|
“Critical thinking breaks down barriers and liberates the individual from conventional thinking.”
To Michael Cairo, learning is a two-way street. It is not, he says, "about the professor telling the students what to think. It's about engaging in a discussion of important issues and learning a variety of ways to investigate and examine these issues."
"I am a believer in active and experiential learning," adds Cairo, associate professor of political science. "Effective education requires engaging the students and giving them a stake in the learning process."
Inside the classroom, Cairo clearly practices what he preaches. Because he is enthusiastic about learning himself, he believes his students are likewise enthusiastic learners. "As a result, I work to maintain a very energetic classroom," he says.
Outside the classroom is no different. In fact, engaging students in important research topics beyond classroom walls is what Cairo enjoys most about teaching. "Good teachers need to be involved in research and need to involve their students in research," he says. "Getting students excited about research cultivates in them a desire to investigate important questions."
That philosophy fits well in Transylvania's political science program, which Cairo says is particularly rigorous. "We hold our students to high standards and, as a result, they are very successful. Many of my classes incorporate graduate-level work and encourage students to excel beyond their own expectations."
This meshes well with the liberal arts approach at Transylvania. "A liberal arts education frees the mind. Aristotle said that it is ‘the mark of an educated mind to be able to entertain a thought without accepting it.' Liberal arts is about the big questions and critically evaluating them."

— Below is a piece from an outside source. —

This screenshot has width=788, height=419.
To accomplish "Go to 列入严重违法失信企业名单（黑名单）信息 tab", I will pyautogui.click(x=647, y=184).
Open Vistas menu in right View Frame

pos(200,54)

In addition to his work with students, Cairo's first book, about the two presidents Bush, was published in 2012. John Robert Greene of Cazenovia College calls the book "a thoughtful, critical, impeccably researched, and engagingly written study of the foreign policy of the TWO Bushes. In this first joint-study of Bush 41 and Bush 43, Cairo deftly uses both a wide selection of the available literature as well as newly opened material from the Bush papers, to show how these two men defined the policy of a generation."